Your instructions: Turn every line of the records below into a JSON list of strings, one string per line, skipping blank lines and leaving the pictures out.

Supplied entries:
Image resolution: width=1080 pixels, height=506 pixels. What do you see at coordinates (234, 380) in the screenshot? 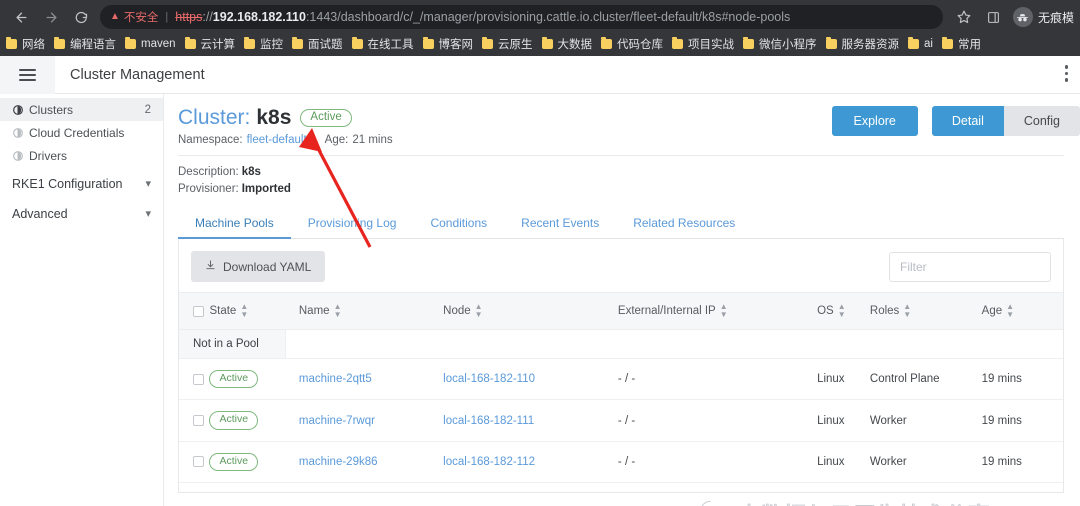
I see `state-badge: Active` at bounding box center [234, 380].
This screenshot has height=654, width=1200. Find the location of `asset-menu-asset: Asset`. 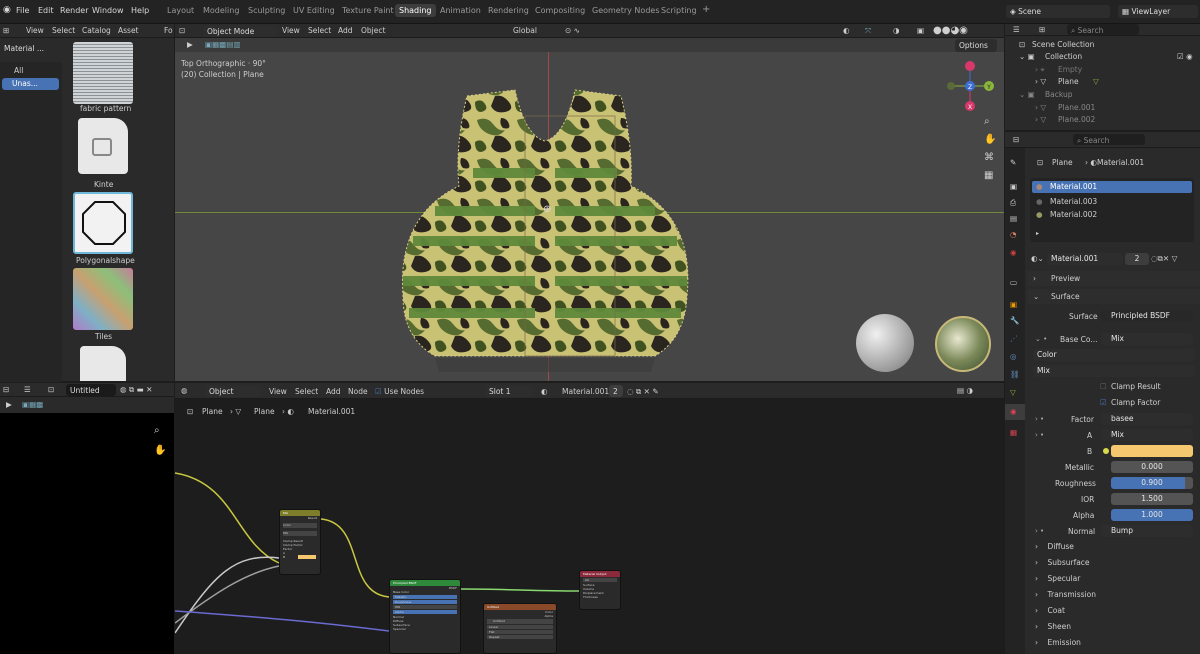

asset-menu-asset: Asset is located at coordinates (128, 30).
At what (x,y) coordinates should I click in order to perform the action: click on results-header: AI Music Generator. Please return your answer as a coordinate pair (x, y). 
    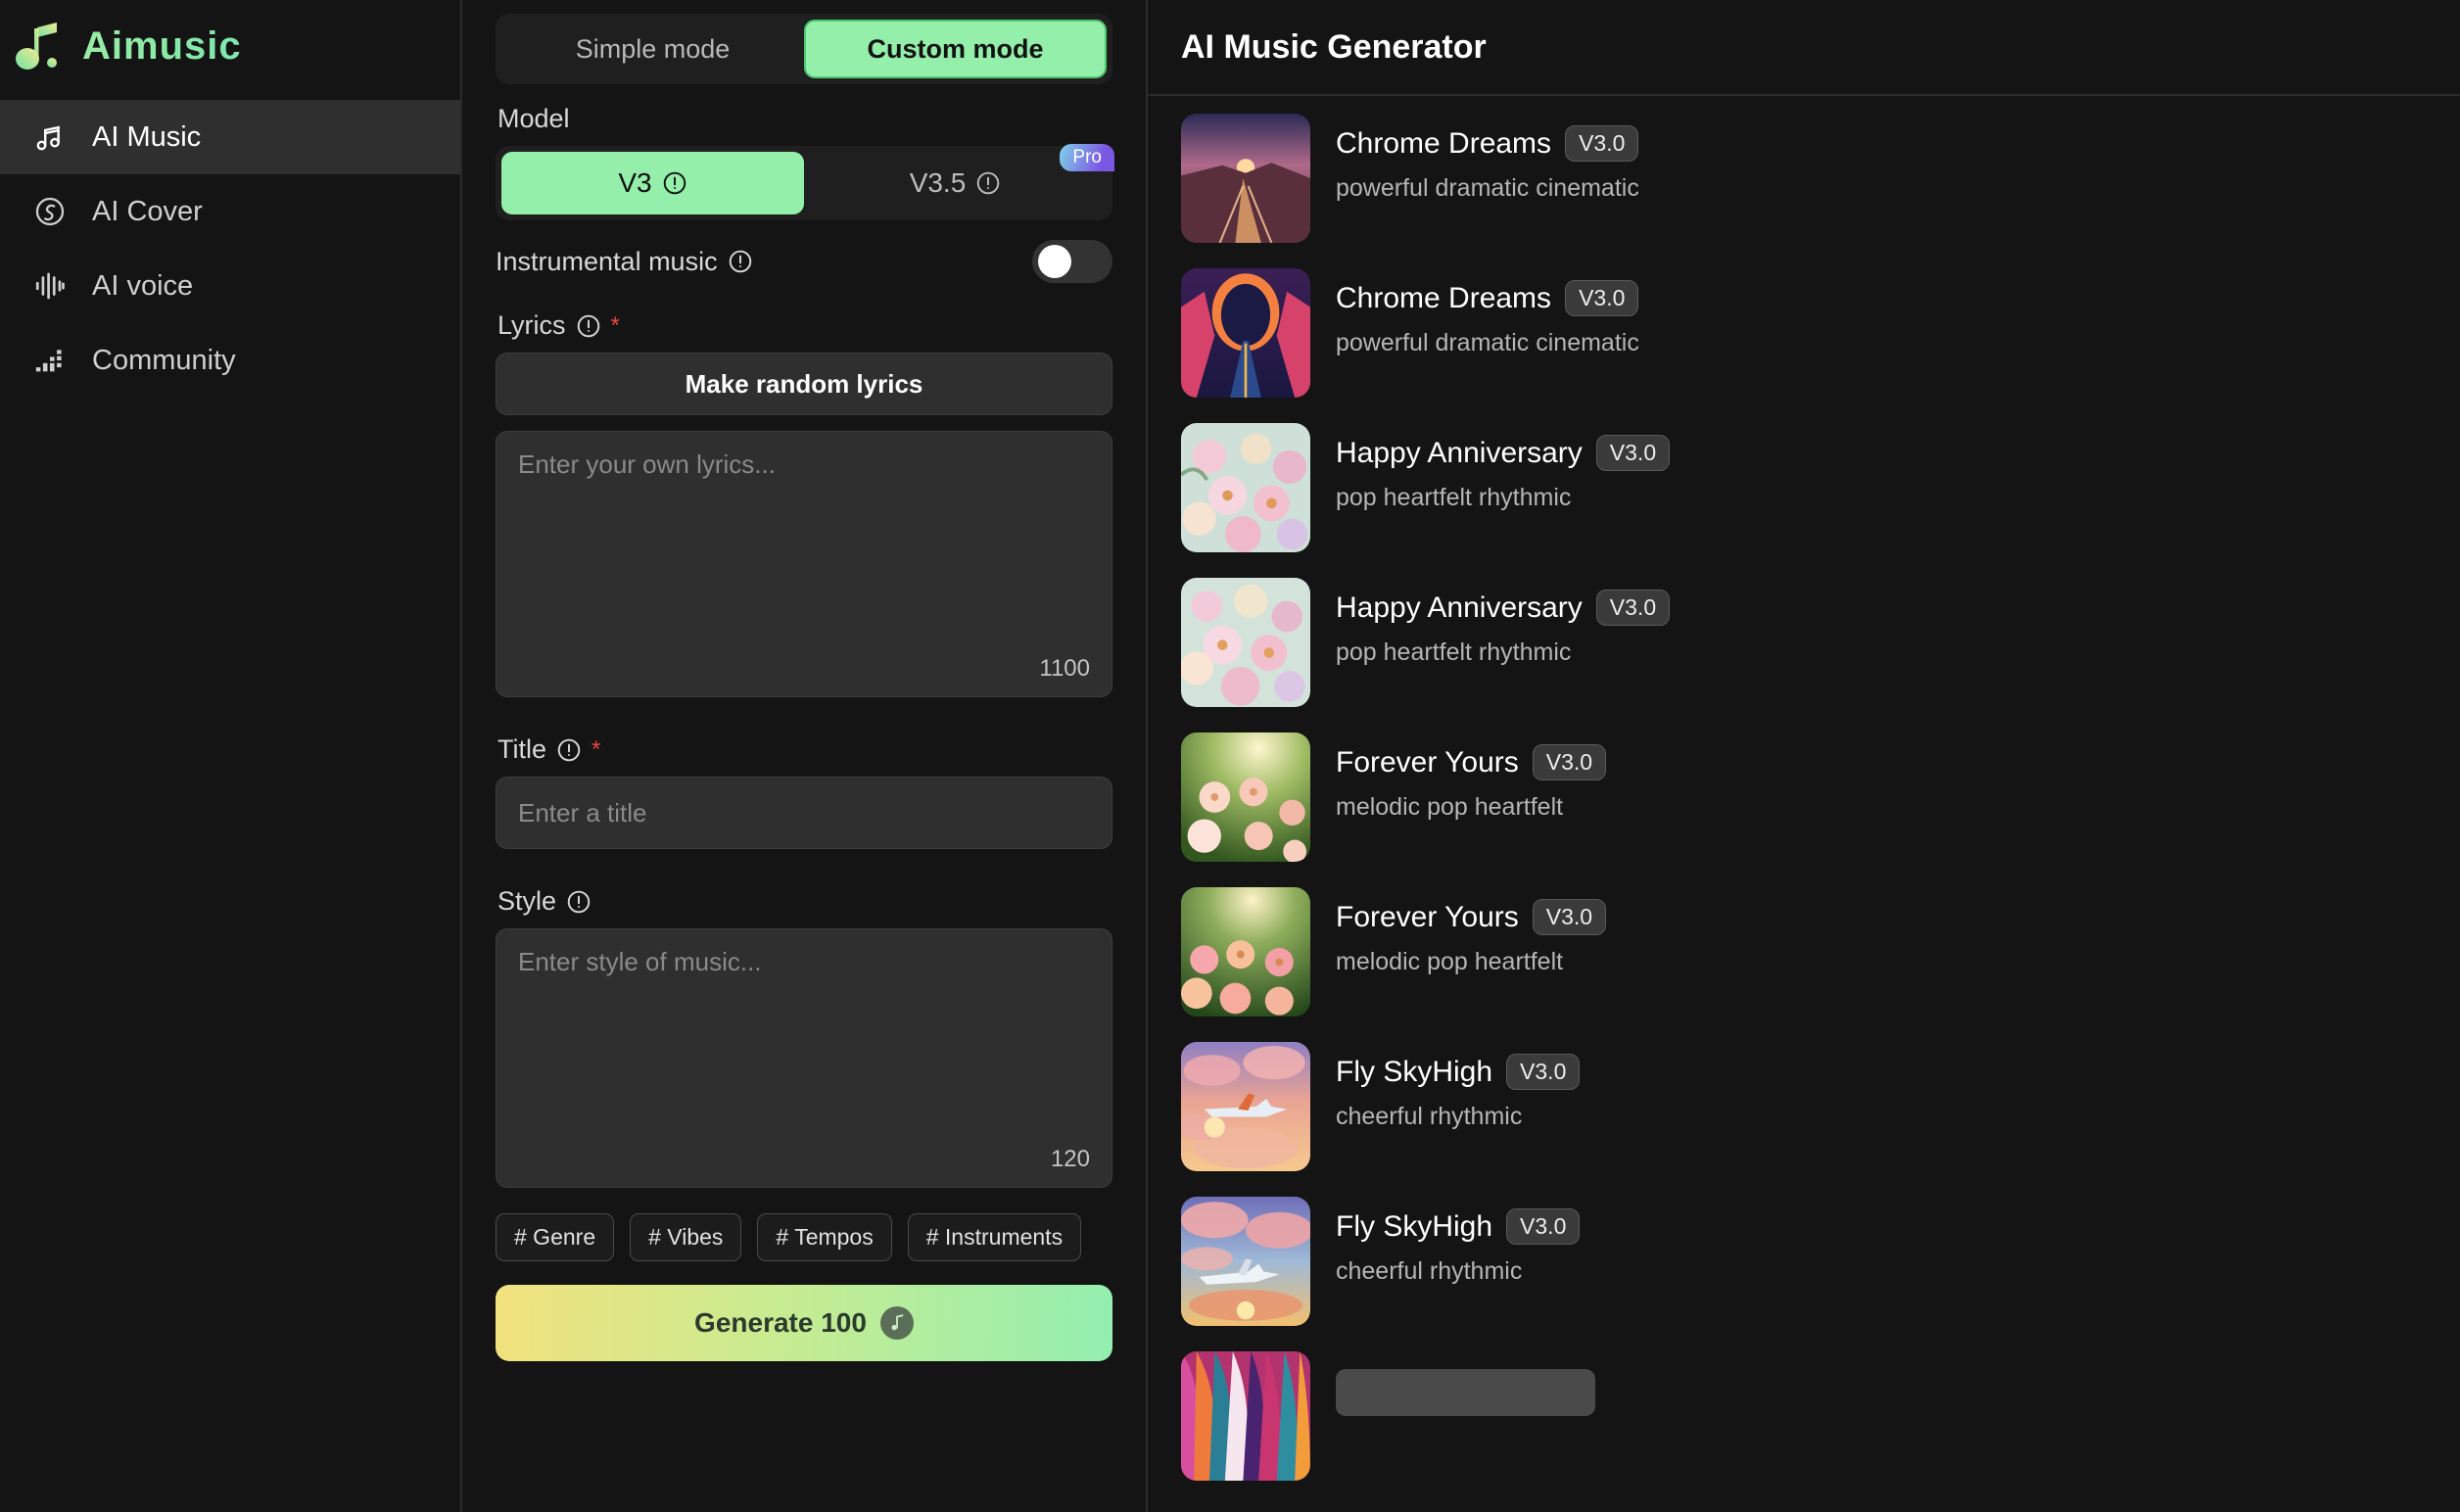
    Looking at the image, I should click on (1804, 48).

Response area:
[
  "Image resolution: width=1080 pixels, height=506 pixels. What do you see at coordinates (234, 380) in the screenshot? ",
  "I see `state-badge: Active` at bounding box center [234, 380].",
  "This screenshot has height=654, width=1200. Find the location of `asset-menu-asset: Asset`. ",
  "asset-menu-asset: Asset is located at coordinates (128, 30).",
  "At what (x,y) coordinates should I click in order to perform the action: click on results-header: AI Music Generator. Please return your answer as a coordinate pair (x, y). ",
  "    Looking at the image, I should click on (1804, 48)."
]